=== Section Start ===

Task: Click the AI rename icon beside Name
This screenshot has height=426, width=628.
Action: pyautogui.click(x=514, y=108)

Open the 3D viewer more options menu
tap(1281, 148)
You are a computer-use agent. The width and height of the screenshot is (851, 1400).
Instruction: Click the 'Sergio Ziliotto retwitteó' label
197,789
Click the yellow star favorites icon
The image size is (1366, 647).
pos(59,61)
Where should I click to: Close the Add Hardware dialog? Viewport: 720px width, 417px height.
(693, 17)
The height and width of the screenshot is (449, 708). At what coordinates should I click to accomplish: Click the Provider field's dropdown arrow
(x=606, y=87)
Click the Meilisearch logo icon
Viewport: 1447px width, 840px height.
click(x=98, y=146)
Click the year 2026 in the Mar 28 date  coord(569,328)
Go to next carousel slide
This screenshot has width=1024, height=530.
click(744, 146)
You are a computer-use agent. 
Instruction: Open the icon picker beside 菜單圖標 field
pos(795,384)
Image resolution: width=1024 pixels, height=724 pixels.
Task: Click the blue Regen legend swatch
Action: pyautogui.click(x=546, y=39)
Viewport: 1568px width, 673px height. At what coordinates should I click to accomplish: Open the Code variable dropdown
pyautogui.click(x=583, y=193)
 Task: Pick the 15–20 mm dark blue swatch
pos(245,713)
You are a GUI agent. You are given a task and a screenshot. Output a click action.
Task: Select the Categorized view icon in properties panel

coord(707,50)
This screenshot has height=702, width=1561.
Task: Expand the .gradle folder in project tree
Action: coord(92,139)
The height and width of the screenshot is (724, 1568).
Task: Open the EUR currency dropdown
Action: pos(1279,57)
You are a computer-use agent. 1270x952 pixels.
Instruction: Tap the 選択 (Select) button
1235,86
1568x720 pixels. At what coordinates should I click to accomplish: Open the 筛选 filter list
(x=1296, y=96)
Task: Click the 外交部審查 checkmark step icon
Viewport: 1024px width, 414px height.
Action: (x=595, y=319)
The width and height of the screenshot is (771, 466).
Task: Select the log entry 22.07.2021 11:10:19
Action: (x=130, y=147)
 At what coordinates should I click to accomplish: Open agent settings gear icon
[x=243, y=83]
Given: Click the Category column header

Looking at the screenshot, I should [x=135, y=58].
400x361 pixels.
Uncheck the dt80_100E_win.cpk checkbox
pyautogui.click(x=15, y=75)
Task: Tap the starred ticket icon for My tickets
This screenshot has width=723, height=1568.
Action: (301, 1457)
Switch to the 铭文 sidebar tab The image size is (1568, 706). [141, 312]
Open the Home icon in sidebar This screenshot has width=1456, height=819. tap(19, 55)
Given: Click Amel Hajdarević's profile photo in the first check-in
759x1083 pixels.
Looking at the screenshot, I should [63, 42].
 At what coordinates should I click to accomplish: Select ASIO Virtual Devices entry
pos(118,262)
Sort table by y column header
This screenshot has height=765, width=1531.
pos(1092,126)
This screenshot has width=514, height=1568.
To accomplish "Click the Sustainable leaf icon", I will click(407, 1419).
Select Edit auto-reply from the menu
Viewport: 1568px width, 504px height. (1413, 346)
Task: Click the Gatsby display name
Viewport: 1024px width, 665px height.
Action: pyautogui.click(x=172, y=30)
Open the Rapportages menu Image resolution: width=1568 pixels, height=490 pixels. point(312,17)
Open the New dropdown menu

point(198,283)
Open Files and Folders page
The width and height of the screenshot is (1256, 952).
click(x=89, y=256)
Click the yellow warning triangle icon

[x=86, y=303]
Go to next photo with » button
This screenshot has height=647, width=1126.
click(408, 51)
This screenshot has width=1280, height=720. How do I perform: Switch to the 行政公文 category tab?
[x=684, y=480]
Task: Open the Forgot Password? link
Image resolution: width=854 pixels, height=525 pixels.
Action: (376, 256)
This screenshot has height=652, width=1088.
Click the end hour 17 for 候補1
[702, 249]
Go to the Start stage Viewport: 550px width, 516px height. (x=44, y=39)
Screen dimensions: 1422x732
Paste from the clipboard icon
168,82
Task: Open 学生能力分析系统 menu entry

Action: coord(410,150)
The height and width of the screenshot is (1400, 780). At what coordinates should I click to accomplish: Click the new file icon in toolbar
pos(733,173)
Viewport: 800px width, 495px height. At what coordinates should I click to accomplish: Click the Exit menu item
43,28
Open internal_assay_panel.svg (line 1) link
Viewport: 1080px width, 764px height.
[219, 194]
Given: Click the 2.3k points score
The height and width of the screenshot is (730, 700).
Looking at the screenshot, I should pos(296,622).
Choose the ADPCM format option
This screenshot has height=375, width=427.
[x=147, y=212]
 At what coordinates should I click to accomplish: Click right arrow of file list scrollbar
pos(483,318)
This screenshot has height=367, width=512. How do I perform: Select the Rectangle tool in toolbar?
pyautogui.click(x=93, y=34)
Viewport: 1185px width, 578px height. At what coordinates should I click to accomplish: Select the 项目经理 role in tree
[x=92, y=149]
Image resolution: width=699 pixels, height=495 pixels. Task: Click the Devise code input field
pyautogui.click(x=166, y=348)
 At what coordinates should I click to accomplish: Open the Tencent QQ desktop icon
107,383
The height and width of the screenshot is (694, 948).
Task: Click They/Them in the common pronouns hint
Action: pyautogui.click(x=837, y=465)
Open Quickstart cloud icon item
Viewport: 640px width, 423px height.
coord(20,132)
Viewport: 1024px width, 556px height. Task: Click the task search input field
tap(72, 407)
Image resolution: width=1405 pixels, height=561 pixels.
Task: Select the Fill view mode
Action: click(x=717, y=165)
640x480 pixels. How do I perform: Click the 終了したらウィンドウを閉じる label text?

=== Section End ===

> [TASK BRIEF]: Among the entries above, locate the lines containing "Task: Pick the 15–20 mm dark blue swatch" and "You are a GUI", and transcribe exactly those two lines and all lines between.

> [RESULT OF THE EXERCISE]:
 Task: Pick the 15–20 mm dark blue swatch
pos(245,713)
You are a GUI agent. You are given a task and a screenshot. Output a click action.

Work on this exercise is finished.